Senin, 04 Maret 2013

The Rising Cost of Dying Alone in Japan

Itoko Uchida, 82, was counting on the nephew she raised to support her during old age. He refused, she says, forcing the Tokyo widow to pay 710,000 yen ($7,600) to a nonprofit, which will assist with her nursing home application and act in lieu of a close relative on health-care matters. Some 420,000 Japanese nationwide are waiting for a nursing home bed.

An erosion of traditional Confucian values, which stress the obligations children have to their parents, means fewer elderly are being cared for at home by relatives. By 2025, one in three citizens in Japan will be 65 or older, up from 12 percent of the population in 1990, the Organisation for Economic Co-operation and Development estimates. “The system is designed for the 1970s, when multiple generations lived together and family caregiving was thought to continue forever,” says Hiroshi Takahashi, a professor of health sciences at the International University of Health and Welfare in Otawara, north of Tokyo. “But that’s not the reality now.”

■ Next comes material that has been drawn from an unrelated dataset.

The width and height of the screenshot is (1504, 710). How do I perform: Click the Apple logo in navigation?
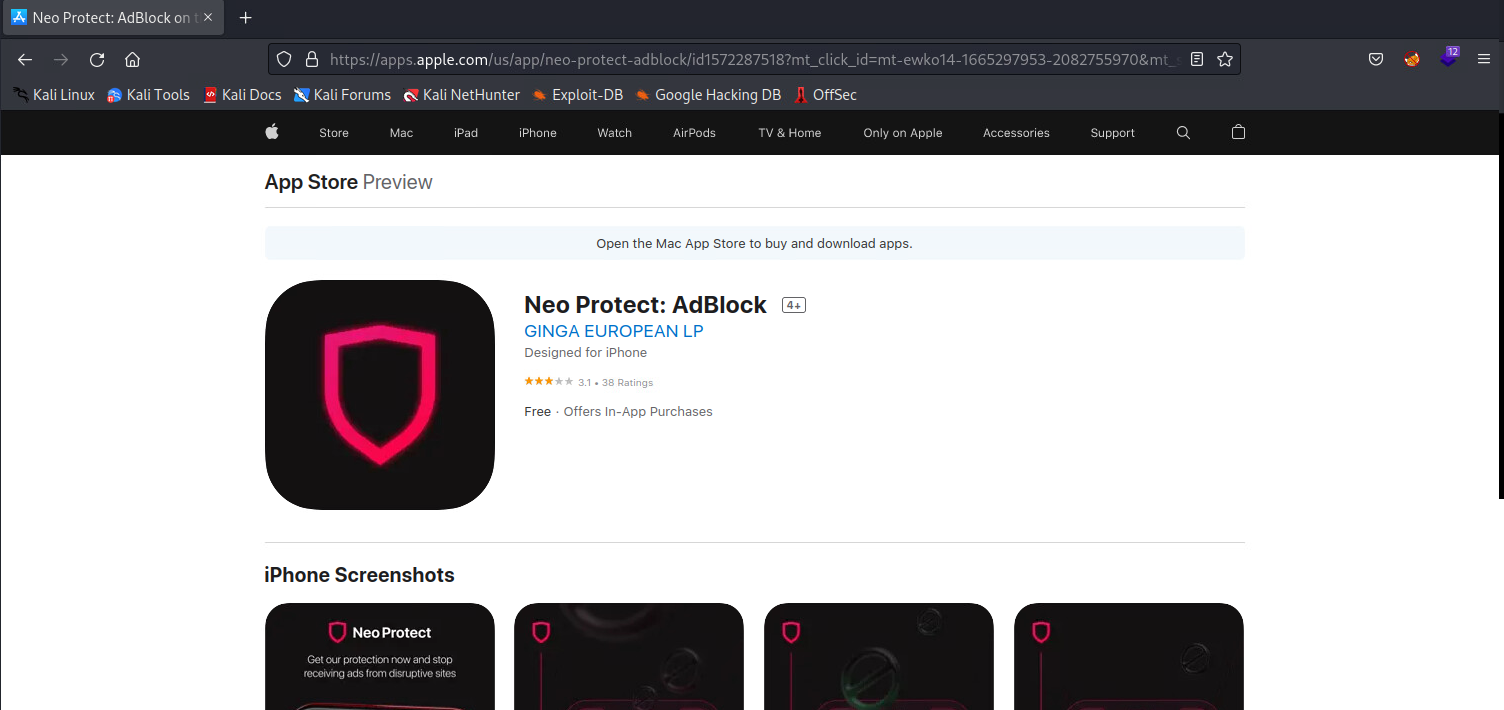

In 1980, 53 percent of people older than 65 in Japan lived with their children, according to Japanese health ministry data. In 2010 that proportion was down to 18 percent. By 2030 the number of seniors living alone will increase 54 percent from 2010 levels, according to the National Institute of Population and Social Security Research in Tokyo.

Annual elder care costs will more than double by 2026, to 19.8 trillion yen ($212 billion), from March 2013, the health ministry estimates. This rise in spending threatens to overload the country with the world’s highest debt load as a percentage of GDP. By 2030 an estimated 470,000 seniors may die alone in Japan unless more investment is made to care for them, Takahashi says.

The growing demands of the elderly may be stoking violence toward them. In 2011, 21 seniors in Japan were murdered or died from neglect, and the number of elderly who were abused by family members jumped 32 percent from 2005 levels, to 16,599, according to health ministry statistics.

After Uchida’s husband died, her 60-year-old nephew at first stepped in to assist with her nursing home application and to sponsor her long-term care. In Japan, a sponsor agrees to be the one a nursing home consults when there’s a problem with a resident. The help from her nephew stopped when his wife intervened, says Uchida, who is 22nd in line for a bed in a nearby home. “I put stress on his marriage,” she says. Uchida paid for support from the Four-leaf Clover Association, a nonprofit that’s helping about 200 elderly in Tokyo and Kobe complete applications and obtain the requisite sponsorship for a place in a nursing home.

More Japanese, including the elderly, are abandoning tradition and opting to live independently, according to a 2008 government study. Social networks are breaking down as family members live farther apart and can’t afford to socialize as much at weddings and other family events, says Katsuyoshi Kawai, professor of social welfare at Meiji Gakuin University and the author of the book Seniors Living Alone in Urban Cities and Social Isolation. “It’s hard to continue such customs” when the economy is stagnating, Kawai says.

Authorities are responding: In metropolitan Tokyo, officials in Adachi ward are conducting an audit of people older than 70 who live alone and shared households with residents who are all older than 75. They are sharing this information with social workers and police.

Traditional households, with two or three generations under one roof, are not coming back. “Our generation has lived separately from our parents, and so wives have enjoyed freedom from their in-laws,” says Toshie Kurita, 69, whose mother-in-law volunteered to move into a nursing home eight years ago. Kurita, a widow, visits her mother-in-law every other week and says she will be happy to hire professional assistance if necessary later in life. “If money can solve the problem, that’s the best,” Kurita says. “No one wants to beg their daughter-in-law to care for them when they’re nearing the end of their life.”

The bottom line: Annual elder care costs in Japan may reach $212 billion by 2026 as the society ages and more nursing homes are built.